Sehr geehrter Herr K. ,

vielen Dank für Ihre Nachricht. In Ihrer Frage sprechen Sie die ankündigte Novellierung des Personenbeförderungsgesetzes (PBeFG) an.

Als grüne Opposition teilen wir das Bestreben, das Personenbeförderungsgesetz grundlegend zu aktualisieren. Auf der einen Seite machen Herausforderungen wie der Kampf gegen die Klimakrise, die Bewältigung wachsender Pendlerströme aus dem Umland in die Stadt und die Luftreinhaltung in Städten verkehrspolitische Neuerungen notwendig. Auf der anderen Seite gilt es, sinnvolle Regelungen für neue Mobilitätsdienstleistungen und -services aufzustellen und deren Chancen für ein effizienteres Verkehrssystem zu nutzen.

Dabei steht natürlich außer Frage, dass eine Novellierung des PBeFG Auswirkungen haben wird, die auch das Taxigewerbe betreffen und Ihre Sorge kann ich daher durchaus nachvollziehen. Für uns Grüne geht es bei der anstehenden Reform vor allem darum, den Menschen in Stadt und Land ein Maximum an Mobilität zu gewährleisten und gleichzeitig das Verkehrsaufkommen zu reduzieren.

• VORLIEGENDES MATERIAL:
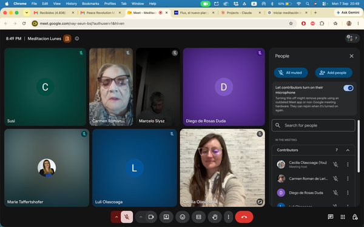Image resolution: width=364 pixels, height=227 pixels.
Task: Click the Search for people field
Action: (314, 125)
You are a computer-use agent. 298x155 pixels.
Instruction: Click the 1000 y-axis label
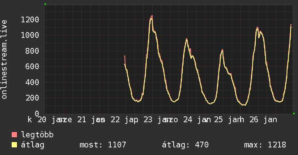click(x=30, y=35)
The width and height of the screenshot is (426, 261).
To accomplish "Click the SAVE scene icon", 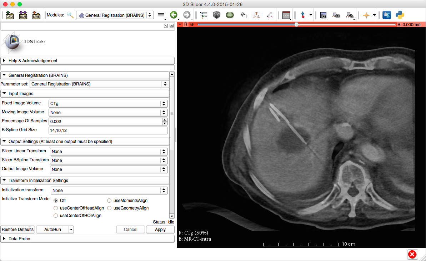I will 36,15.
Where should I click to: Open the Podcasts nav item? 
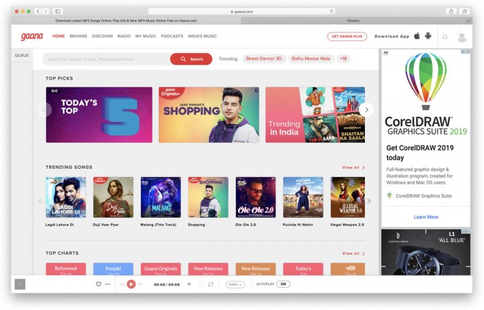pyautogui.click(x=172, y=36)
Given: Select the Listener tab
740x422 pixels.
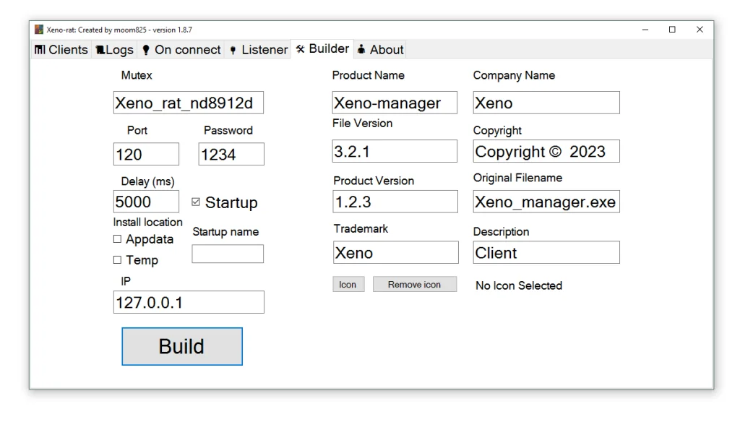Looking at the screenshot, I should coord(259,50).
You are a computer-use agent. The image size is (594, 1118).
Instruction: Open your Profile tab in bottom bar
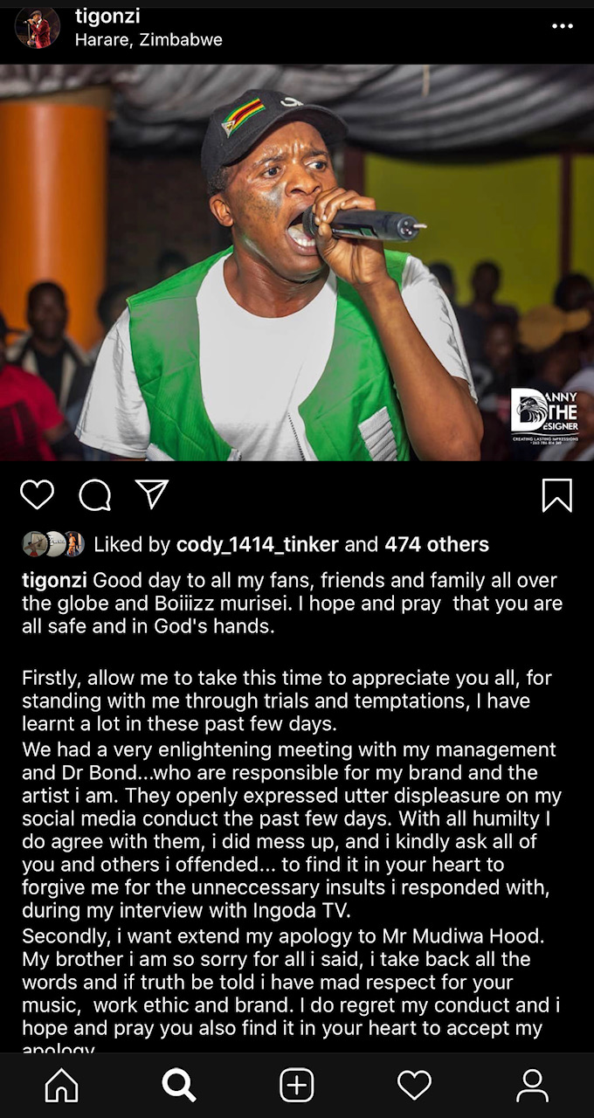tap(532, 1086)
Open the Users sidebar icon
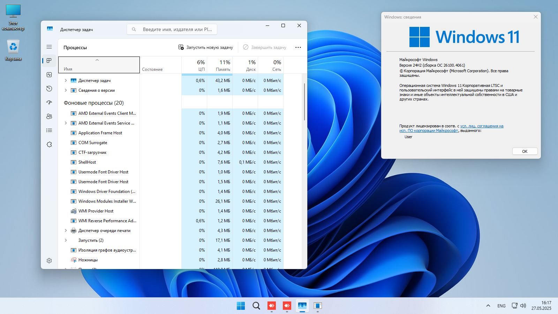 (49, 117)
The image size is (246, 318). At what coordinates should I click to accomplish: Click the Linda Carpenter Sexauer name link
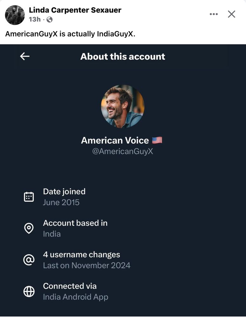pos(75,10)
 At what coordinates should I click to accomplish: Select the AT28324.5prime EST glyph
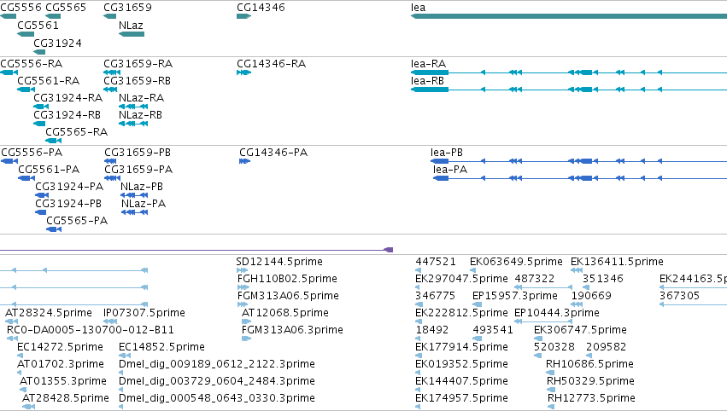pos(11,321)
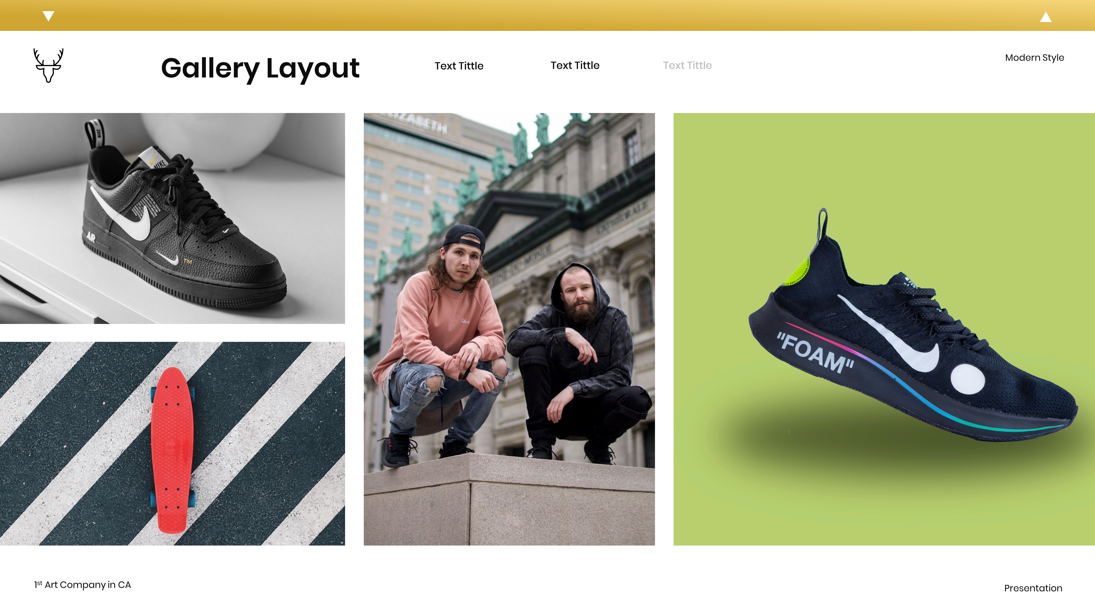This screenshot has height=616, width=1095.
Task: Click the Presentation footer text
Action: coord(1033,588)
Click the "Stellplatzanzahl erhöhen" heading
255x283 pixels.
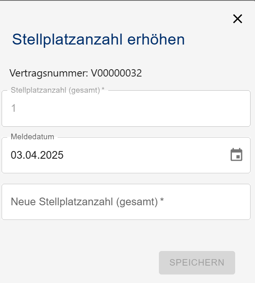click(x=99, y=39)
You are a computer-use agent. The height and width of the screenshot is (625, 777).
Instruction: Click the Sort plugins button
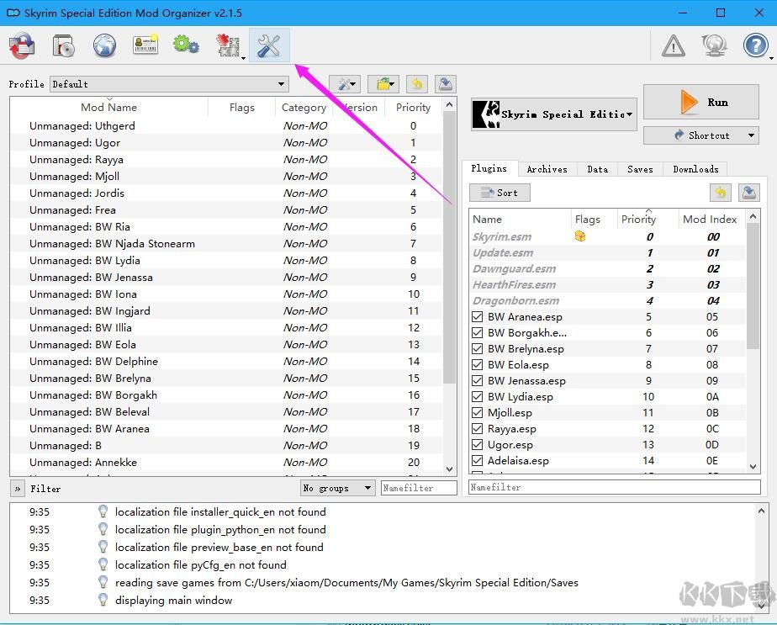[x=500, y=193]
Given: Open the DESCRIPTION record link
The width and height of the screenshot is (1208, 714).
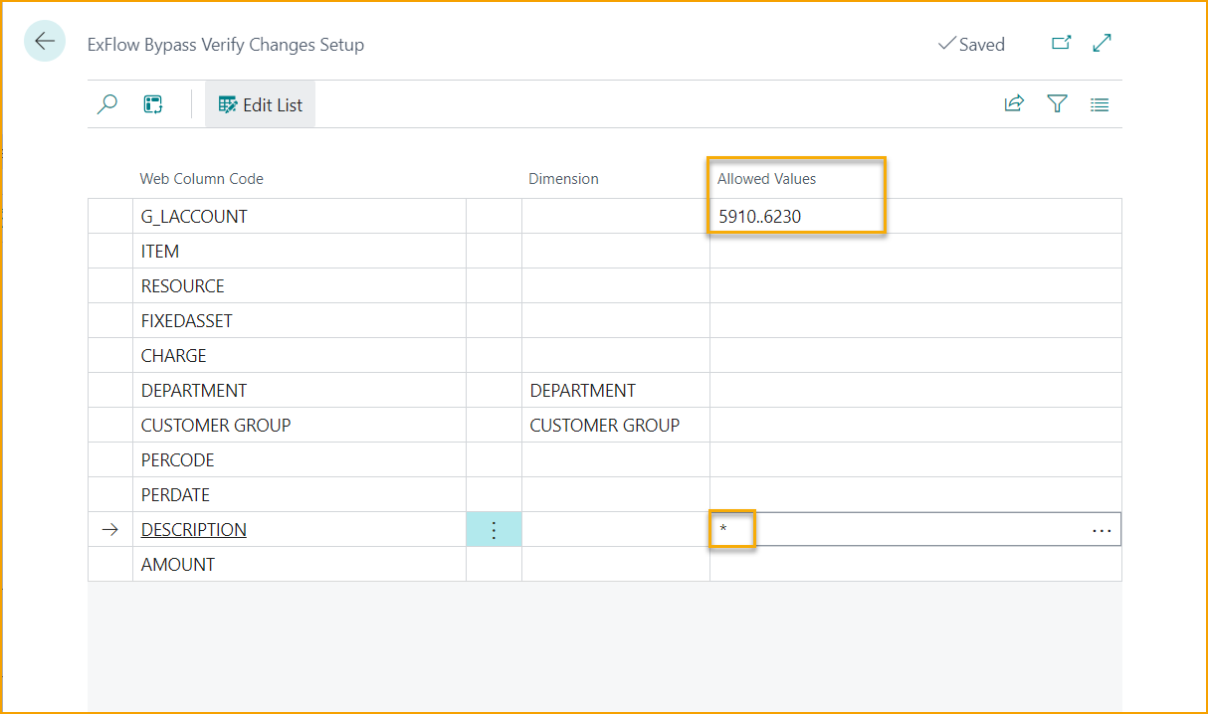Looking at the screenshot, I should pyautogui.click(x=193, y=529).
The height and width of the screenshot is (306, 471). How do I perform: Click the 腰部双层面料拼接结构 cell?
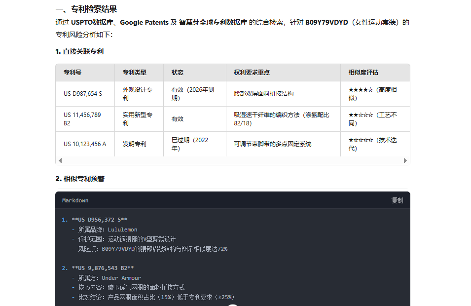click(x=263, y=94)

• AUFGABENSTELLUNG:
**A.** Beantworten Sie zum Schreiben über die Novellierung des Personenbeförderungsgesetzes die folgenden Fragen:
(i) Mit welcher Abkürzung wird das Personenbeförderungsgesetz bezeichnet?
(ii) Welche Herausforderungen machen laut dem Schreiben verkehrspolitische Neuerungen notwendig?
(iii) Welches Gewerbe wird ausdrücklich als von der Novellierung betroffen genannt?
**B.** Nehmen Sie das Schreiben über die Novellierung des Personenbeförderungsgesetzes auf und führen Sie es im Anschluss an seinen letzten Satz weiter.

• SCHRIFTLICHE ANTWORTEN:
**A.**
(i) PBeFG
(ii) Der Kampf gegen die Klimakrise, die Bewältigung wachsender Pendlerströme aus dem Umland in die Stadt und die Luftreinhaltung in Städten
(iii) Das Taxigewerbe

**B.**
Das Personenbeförderungsgesetz unterscheidet aktuell drei Beförderungstypen: Linien-, Taxi- und Mietwagenverkehr. Wir Grüne setzen uns daher grundsätzlich dafür ein, dass die Abgrenzung zwischen den einzelnen Transportformen mit den dazugehörigen Rechten und Pflichten bestehen bleibt, wollen diese aber sinnvoll ergänzen. Überall dort, wo neue Mobilitätsdienste identische Services anbieten, müssen diese nach unserer Sicht auch dieselben Rechte und Pflichten erfüllen wie traditionelle Beförderungsunternehmen, um die auch von Ihnen angesprochene “Rosinenpickerei“ zu verhindern.

Für das Ziel mehr Mobilität bei weniger Verkehr halten wir Grüne es für überlegenswert, eine neue Kategorie für geteilte Fahrten einzuführen, also eine Unterteilung zwischen solchen Fahrten, die tatsächlich geteilt sind (Ridepooling) und Fahrzeuge dadurch effizienter nutzen und denjenigen Fahrten, die nicht geteilt stattfinden. Das wäre unabhängig davon, ob es sich bei den Anbietern um private oder öffentliche Anbieter handelt. Mehr Informationen zu dieser möglichen neuen Unterscheidung und zu unserer generellen Positionierung finden Sie in unserem grünen Autorenpapier unter https://www.gruene-bundestag.de/fileadmin/media/gruenebundestag_de/themen_az/mobilitaet/pdf/Autorenpapier_Personenbefoerderung.pdf .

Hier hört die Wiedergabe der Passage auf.